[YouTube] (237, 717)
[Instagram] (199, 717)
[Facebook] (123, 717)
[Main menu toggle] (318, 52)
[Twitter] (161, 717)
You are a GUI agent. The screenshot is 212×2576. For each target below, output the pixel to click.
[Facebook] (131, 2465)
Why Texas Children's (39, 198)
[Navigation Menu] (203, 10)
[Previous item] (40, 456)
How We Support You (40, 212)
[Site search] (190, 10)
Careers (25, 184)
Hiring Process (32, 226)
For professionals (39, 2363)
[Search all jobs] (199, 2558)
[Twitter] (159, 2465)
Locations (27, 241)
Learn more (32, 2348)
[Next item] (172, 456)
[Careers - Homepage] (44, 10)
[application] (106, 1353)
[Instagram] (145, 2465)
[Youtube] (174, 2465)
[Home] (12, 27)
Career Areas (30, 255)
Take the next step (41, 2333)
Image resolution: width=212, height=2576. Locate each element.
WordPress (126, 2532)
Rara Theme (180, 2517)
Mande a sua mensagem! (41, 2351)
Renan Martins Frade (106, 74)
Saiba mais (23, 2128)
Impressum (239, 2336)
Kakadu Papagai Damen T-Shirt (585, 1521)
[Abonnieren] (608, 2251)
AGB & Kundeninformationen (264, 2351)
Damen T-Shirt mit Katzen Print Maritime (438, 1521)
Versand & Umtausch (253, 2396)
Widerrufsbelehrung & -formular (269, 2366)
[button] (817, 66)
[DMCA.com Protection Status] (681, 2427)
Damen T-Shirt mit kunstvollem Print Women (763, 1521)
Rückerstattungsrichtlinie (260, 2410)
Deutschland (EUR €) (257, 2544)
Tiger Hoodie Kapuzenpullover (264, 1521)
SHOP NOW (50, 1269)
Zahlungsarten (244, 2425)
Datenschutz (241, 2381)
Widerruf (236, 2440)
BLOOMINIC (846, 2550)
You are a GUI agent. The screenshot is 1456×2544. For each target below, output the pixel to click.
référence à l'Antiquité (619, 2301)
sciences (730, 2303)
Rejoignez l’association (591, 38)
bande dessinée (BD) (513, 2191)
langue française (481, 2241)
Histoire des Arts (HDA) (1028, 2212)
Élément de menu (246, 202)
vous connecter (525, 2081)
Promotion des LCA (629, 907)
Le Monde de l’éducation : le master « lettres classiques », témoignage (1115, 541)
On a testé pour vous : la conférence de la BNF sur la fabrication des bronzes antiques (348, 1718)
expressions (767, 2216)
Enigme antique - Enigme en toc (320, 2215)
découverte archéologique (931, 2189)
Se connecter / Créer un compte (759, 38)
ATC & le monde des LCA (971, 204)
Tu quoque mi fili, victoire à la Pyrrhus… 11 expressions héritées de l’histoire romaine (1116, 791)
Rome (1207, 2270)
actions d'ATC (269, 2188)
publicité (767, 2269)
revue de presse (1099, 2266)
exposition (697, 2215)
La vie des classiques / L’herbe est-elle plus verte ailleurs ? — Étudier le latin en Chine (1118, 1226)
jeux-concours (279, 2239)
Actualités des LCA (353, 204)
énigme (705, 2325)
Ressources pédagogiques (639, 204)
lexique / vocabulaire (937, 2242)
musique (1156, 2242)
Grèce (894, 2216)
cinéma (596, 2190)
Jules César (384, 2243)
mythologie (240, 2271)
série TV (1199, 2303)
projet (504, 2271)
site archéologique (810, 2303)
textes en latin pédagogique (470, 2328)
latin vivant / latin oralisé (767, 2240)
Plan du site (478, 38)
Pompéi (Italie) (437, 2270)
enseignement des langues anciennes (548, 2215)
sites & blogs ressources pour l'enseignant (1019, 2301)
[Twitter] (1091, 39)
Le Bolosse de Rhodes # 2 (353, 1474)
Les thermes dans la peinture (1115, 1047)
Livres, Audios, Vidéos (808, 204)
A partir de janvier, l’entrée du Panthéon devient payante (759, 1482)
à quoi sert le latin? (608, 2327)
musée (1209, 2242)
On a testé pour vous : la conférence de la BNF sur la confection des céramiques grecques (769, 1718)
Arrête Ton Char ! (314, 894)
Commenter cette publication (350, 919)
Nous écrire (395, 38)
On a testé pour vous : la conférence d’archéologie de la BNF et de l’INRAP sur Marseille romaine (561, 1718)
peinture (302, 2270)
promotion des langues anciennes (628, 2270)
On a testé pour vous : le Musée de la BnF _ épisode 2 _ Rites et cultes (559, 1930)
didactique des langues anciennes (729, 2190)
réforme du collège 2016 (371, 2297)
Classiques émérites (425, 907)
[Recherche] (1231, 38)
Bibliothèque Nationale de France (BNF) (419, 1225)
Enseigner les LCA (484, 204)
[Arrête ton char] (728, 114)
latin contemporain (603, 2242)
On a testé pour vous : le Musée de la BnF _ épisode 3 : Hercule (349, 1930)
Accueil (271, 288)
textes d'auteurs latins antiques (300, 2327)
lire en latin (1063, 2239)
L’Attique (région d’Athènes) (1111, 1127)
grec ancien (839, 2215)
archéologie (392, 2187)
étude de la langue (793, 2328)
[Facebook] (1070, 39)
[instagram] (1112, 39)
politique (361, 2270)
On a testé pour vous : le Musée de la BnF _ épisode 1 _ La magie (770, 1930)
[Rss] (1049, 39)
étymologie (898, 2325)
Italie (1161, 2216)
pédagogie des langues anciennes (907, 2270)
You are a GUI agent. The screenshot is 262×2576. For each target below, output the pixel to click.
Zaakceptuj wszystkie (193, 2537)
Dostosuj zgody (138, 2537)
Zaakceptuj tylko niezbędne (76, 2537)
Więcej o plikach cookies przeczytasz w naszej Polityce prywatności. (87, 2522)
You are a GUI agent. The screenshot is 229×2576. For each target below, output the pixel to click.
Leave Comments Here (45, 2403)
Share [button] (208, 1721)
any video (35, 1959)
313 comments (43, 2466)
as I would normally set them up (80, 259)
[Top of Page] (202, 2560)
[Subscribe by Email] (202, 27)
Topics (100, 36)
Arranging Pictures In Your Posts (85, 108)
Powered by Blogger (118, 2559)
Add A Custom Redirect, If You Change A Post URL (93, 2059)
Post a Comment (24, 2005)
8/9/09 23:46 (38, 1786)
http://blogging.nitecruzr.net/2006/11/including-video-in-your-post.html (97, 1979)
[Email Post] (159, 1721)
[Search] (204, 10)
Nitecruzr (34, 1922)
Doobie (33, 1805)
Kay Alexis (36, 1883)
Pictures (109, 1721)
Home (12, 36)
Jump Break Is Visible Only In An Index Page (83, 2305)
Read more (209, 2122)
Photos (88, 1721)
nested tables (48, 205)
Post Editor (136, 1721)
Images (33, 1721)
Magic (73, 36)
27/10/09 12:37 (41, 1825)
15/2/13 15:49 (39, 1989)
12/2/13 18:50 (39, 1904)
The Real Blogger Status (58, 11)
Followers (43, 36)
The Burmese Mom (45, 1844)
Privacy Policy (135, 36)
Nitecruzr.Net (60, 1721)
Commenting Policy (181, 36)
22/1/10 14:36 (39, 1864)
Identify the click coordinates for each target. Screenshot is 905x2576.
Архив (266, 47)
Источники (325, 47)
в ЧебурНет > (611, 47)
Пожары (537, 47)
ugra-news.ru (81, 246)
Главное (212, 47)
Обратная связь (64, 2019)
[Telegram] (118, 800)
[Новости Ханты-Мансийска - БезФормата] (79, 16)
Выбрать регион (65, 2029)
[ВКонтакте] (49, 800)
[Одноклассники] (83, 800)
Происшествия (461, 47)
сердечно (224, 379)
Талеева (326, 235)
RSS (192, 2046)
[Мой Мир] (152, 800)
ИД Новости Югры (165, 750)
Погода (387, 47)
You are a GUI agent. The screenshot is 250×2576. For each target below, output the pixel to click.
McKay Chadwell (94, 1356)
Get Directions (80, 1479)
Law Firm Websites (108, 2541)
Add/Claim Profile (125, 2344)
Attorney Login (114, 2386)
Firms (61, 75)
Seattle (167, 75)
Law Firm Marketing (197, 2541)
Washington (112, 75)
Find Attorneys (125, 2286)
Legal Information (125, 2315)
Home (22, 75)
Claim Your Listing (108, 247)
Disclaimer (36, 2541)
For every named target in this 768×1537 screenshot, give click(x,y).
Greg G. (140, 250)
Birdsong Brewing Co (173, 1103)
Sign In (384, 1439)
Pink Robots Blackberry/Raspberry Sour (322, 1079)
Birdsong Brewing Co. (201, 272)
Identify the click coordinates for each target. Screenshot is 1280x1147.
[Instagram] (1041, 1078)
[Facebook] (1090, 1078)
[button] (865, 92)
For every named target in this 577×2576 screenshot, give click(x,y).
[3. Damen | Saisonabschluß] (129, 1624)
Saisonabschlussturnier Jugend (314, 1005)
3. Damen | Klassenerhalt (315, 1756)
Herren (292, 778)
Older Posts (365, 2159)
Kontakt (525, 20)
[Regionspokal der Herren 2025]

----------------

→ **How to complete this task**: From the records above, copy out the line with "étude de la langue (793, 2328)", the line with "nested tables (48, 205)", and every line between them, word for word.

→ **Task response**:
étude de la langue (793, 2328)
[Facebook] (1070, 39)
[instagram] (1112, 39)
politique (361, 2270)
On a testé pour vous : le Musée de la BnF _ épisode 1 _ La magie (770, 1930)
[Rss] (1049, 39)
étymologie (898, 2325)
Italie (1161, 2216)
pédagogie des langues anciennes (907, 2270)
You are a GUI agent. The screenshot is 262×2576. For each target below, output the pixel to click.
Zaakceptuj wszystkie (193, 2537)
Dostosuj zgody (138, 2537)
Zaakceptuj tylko niezbędne (76, 2537)
Więcej o plikach cookies przeczytasz w naszej Polityce prywatności. (87, 2522)
You are a GUI agent. The screenshot is 229×2576. For each target below, output the pixel to click.
Leave Comments Here (45, 2403)
Share [button] (208, 1721)
any video (35, 1959)
313 comments (43, 2466)
as I would normally set them up (80, 259)
[Top of Page] (202, 2560)
[Subscribe by Email] (202, 27)
Topics (100, 36)
Arranging Pictures In Your Posts (85, 108)
Powered by Blogger (118, 2559)
Add A Custom Redirect, If You Change A Post URL (93, 2059)
Post a Comment (24, 2005)
8/9/09 23:46 (38, 1786)
http://blogging.nitecruzr.net/2006/11/including-video-in-your-post.html (97, 1979)
[Email Post] (159, 1721)
[Search] (204, 10)
Nitecruzr (34, 1922)
Doobie (33, 1805)
Kay Alexis (36, 1883)
Pictures (109, 1721)
Home (12, 36)
Jump Break Is Visible Only In An Index Page (83, 2305)
Read more (209, 2122)
Photos (88, 1721)
nested tables (48, 205)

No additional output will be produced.